# Comparing ELECTRA, ALBERT, DistilBERT, and TinyBERT for YouTube Comment Sentiment Analysis

---

## 1. DistilBERT: Distillation-Based Compression

**How:**  
DistilBERT uses *knowledge distillation* — training a smaller student model to mimic a larger BERT teacher.

**Why Interesting:**  
- Achieves about 40% fewer parameters and 60% faster inference while retaining around 97% of BERT’s performance.  
- Illustrates simple but effective model compression via distillation.

---

## 2. ALBERT: Parameter Sharing & Factorization

**How:**  
ALBERT reduces model size by *sharing parameters across layers* and *factorizing embeddings*.

**Why Interesting:**  
- Dramatically reduces the number of parameters without heavily impacting capacity.  
- Introduces *sentence-order prediction* to improve pretraining efficiency.  
- Shows that *architectural changes* (not just distillation) can yield compact, fast, yet strong models.

---

## 3. ELECTRA: Efficient Pretraining via Discriminators

**How:**  
ELECTRA replaces masked token prediction with a *replaced token detection* task, where a generator replaces some tokens and a discriminator predicts which tokens were replaced.

**Why Interesting:**  
- Makes pretraining more sample-efficient and faster to converge.  
- Smaller ELECTRA models often outperform comparable-sized BERTs despite using fewer compute resources during training.  
- Highlights innovation in *pretraining objectives* rather than model size or architecture alone.

---

## 4. TinyBERT: Distillation with Layer-Wise Compression

**How:**  
TinyBERT applies *knowledge distillation* focusing on both *transformer layer compression* and *embedding compression*, using a two-stage distillation from both the encoder and prediction layers.

**Why Interesting:**  
- Produces a very compact model with fewer layers (typically 4 or 6), substantially reducing size and latency.  
- Maintains strong performance close to larger BERT models on various NLP tasks including sentiment analysis.  
- Designed specifically for deployment on resource-constrained devices, balancing speed and accuracy.

---

## Why Compare These?

- They represent **complementary approaches** to making transformers faster and lighter:  
  - Distillation (DistilBERT, TinyBERT)  
  - Parameter efficiency (ALBERT)  
  - Pretraining objective redesign (ELECTRA)  
- Comparing accuracy, speed, size, and resource consumption on the same tasks reveals trade-offs important for real applications — especially on resource-restricted devices.  
- Helps practitioners **choose the best fit** for their particular constraints (e.g., mobile deployment vs. cloud inference).  
- Informs **future model design** by highlighting which efficiency techniques work best in which contexts.

# Import Libraries

In [None]:
import pandas as pd
from sklearn.model_selection import train_test_split
from datasets import Dataset, DatasetDict
from transformers import AutoTokenizer, TrainingArguments, Trainer
from transformers import AutoModelForSequenceClassification as SeqModClf
import torch
import numpy 
from sklearn.metrics import accuracy_score, f1_score
from sklearn.utils import resample

In [None]:
import transformers
print(transformers.__version__)

# Load Dataset

In [None]:
dataset = pd.read_csv("YoutubeCommentsDataSet.csv")

dataset.head()

In [None]:
dataset.info()

The dataset has 18,408 rows and 2 columns: "Comment" (with 18,364 non-null text entries) and "Sentiment" (fully populated with sentiment labels).
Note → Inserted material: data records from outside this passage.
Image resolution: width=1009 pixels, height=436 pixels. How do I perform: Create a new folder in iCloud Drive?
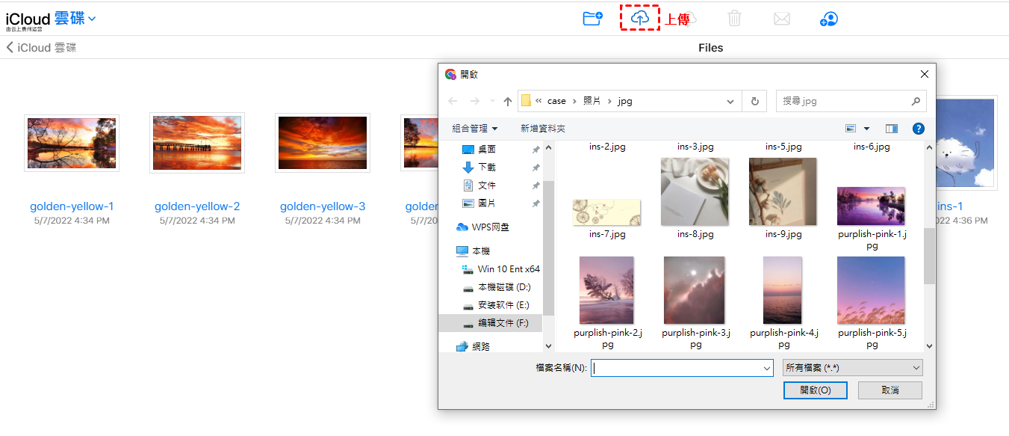[592, 19]
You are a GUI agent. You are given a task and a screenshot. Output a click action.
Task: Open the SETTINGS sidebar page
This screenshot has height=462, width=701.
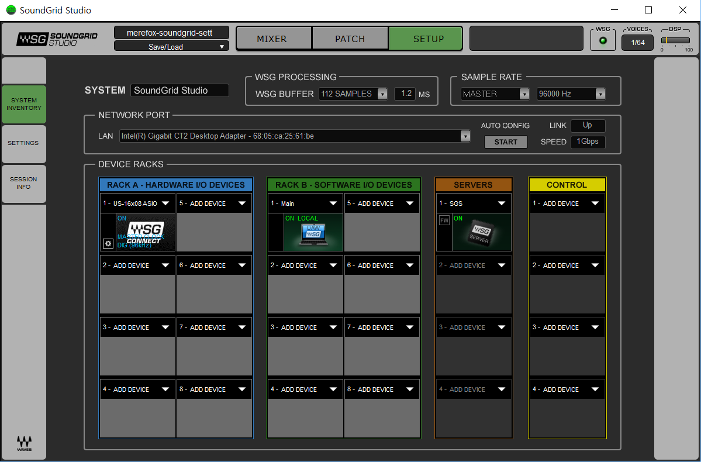click(x=23, y=143)
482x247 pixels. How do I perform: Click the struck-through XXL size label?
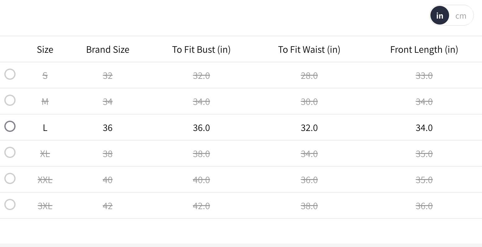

Both columns contain text data.

# Preprocessing

## Handle Null values

In [None]:
dataset.isnull().sum()

In [None]:
dataset.dropna()

# Keep only the comments in english

In [None]:
from langdetect import detect, DetectorFactory
from langdetect.lang_detect_exception import LangDetectException

DetectorFactory.seed = 0

def is_english(text):
    try:
        return detect(str(text)) == "en"
    except LangDetectException:
        return False

dataset['is_english'] = dataset['Comment'].apply(is_english)
dataset = dataset[dataset['is_english']]
dataset = dataset[['Comment', 'Sentiment']]
dataset = dataset.reset_index(drop=True)

# Downscale the positive value and upscale the negative value

In [None]:
dataset['Sentiment'].value_counts()

In [None]:
df_positive = dataset[dataset['Sentiment'] == 'positive']
df_neutral = dataset[dataset['Sentiment'] == 'neutral']
df_negative = dataset[dataset['Sentiment'] == 'negative']


df_positive_downsampled = resample(df_positive,
                                   replace=False,
                                   n_samples=3319,
                                   random_state=42)

df_negative_upsampled = resample(df_negative,
                                 replace=True,     
                                 n_samples=3319,
                                 random_state=42)

dataset = pd.concat([df_positive_downsampled, df_neutral, df_negative_upsampled])
dataset = dataset.sample(frac=1, random_state=42).reset_index(drop=True)

print(dataset['Sentiment'].value_counts())

## Label Encoding
Negative = 0
Neutral = 1 
Positive = 2

To ensure consistent and clear mapping of sentiment categories to numbers across all models, which helps fairly compare their performance since they all work with the same standardized numeric labels.

In [None]:
#encode train & test
def encode_labels(dataset):
     dataset['Sentiment'] = dataset['Sentiment'].replace({'negative':0,'neutral':1,'positive':2})
     return dataset

encoded_dataset = encode_labels(dataset)

encoded_dataset.head()

## Renaming column

In [None]:
encoded_dataset = encoded_dataset.rename(columns={'Comment': 'text', 'Sentiment': 'label'})

In [None]:
encoded_dataset.head()

## Train-test split
Allocate 30% of  data for testing and 70% for training, which provides a balanced split that allows enough data for the model to learn while reserving a sizable portion to reliably evaluate its performance on unseen examples.

In [None]:
train, test = train_test_split(encoded_dataset, test_size = 0.3, 
                               random_state = 42, 
                               stratify = encoded_dataset['label'])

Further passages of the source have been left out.